> **Description of the task**:
Keep only the lines of the data below that contain "label", and copy them.

> **Record excerpts**:
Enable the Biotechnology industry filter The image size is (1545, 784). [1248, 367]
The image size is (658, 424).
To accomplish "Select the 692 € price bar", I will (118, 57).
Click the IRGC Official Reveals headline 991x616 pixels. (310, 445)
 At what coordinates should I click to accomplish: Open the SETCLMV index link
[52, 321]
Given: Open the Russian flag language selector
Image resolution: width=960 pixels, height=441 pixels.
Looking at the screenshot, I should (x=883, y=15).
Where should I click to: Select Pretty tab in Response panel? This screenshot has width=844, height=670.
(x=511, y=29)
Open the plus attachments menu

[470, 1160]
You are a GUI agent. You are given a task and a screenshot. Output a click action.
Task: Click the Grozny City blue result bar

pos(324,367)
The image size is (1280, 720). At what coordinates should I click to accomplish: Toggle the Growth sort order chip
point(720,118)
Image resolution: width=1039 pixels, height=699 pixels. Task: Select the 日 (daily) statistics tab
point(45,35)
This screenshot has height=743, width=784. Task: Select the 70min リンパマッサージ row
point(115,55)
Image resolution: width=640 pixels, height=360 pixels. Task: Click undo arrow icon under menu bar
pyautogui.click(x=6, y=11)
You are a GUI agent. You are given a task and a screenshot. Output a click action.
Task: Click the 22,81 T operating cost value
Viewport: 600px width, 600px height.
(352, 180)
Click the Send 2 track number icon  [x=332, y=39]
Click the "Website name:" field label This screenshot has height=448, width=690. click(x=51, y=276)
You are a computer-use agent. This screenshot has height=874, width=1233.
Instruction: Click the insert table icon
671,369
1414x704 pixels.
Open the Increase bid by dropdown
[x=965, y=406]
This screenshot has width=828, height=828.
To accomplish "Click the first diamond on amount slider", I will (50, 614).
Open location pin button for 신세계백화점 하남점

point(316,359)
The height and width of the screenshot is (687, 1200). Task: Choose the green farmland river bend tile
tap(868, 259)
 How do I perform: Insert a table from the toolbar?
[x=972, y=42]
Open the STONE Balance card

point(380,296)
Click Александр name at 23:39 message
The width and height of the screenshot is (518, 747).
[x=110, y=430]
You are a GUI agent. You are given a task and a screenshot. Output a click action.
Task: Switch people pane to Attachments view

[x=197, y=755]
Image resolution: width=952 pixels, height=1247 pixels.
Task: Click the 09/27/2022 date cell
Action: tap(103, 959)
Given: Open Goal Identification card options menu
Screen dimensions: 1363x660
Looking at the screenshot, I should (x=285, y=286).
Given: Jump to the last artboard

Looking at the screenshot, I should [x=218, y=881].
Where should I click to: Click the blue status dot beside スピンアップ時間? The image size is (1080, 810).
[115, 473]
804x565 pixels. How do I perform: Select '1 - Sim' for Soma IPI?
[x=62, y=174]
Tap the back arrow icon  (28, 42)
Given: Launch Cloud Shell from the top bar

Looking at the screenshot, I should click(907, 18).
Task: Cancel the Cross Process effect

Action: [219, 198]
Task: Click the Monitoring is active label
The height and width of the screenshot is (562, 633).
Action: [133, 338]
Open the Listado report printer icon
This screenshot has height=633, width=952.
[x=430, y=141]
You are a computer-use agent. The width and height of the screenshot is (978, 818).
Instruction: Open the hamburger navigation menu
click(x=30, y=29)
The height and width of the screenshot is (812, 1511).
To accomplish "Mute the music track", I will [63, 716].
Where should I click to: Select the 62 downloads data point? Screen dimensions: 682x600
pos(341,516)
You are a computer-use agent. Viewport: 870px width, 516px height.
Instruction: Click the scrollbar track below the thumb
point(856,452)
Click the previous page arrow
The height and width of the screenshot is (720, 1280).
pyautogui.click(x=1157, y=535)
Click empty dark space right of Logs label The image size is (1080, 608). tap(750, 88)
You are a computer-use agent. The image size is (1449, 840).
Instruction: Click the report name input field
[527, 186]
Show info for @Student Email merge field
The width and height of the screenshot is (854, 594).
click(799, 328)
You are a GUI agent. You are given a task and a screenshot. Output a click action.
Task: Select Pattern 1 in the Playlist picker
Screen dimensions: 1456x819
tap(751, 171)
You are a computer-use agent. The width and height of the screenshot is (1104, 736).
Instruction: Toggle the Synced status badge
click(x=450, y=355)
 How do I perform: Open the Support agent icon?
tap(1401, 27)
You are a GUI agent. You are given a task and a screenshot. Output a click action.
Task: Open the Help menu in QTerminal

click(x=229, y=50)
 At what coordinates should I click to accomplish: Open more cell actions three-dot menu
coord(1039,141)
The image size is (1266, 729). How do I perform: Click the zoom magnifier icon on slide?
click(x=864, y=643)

> **Task result**:
Click the "Website name:" field label This screenshot has height=448, width=690. click(x=51, y=276)
Task: Click the Monitoring is active label
Click empty dark space right of Logs label The image size is (1080, 608). tap(750, 88)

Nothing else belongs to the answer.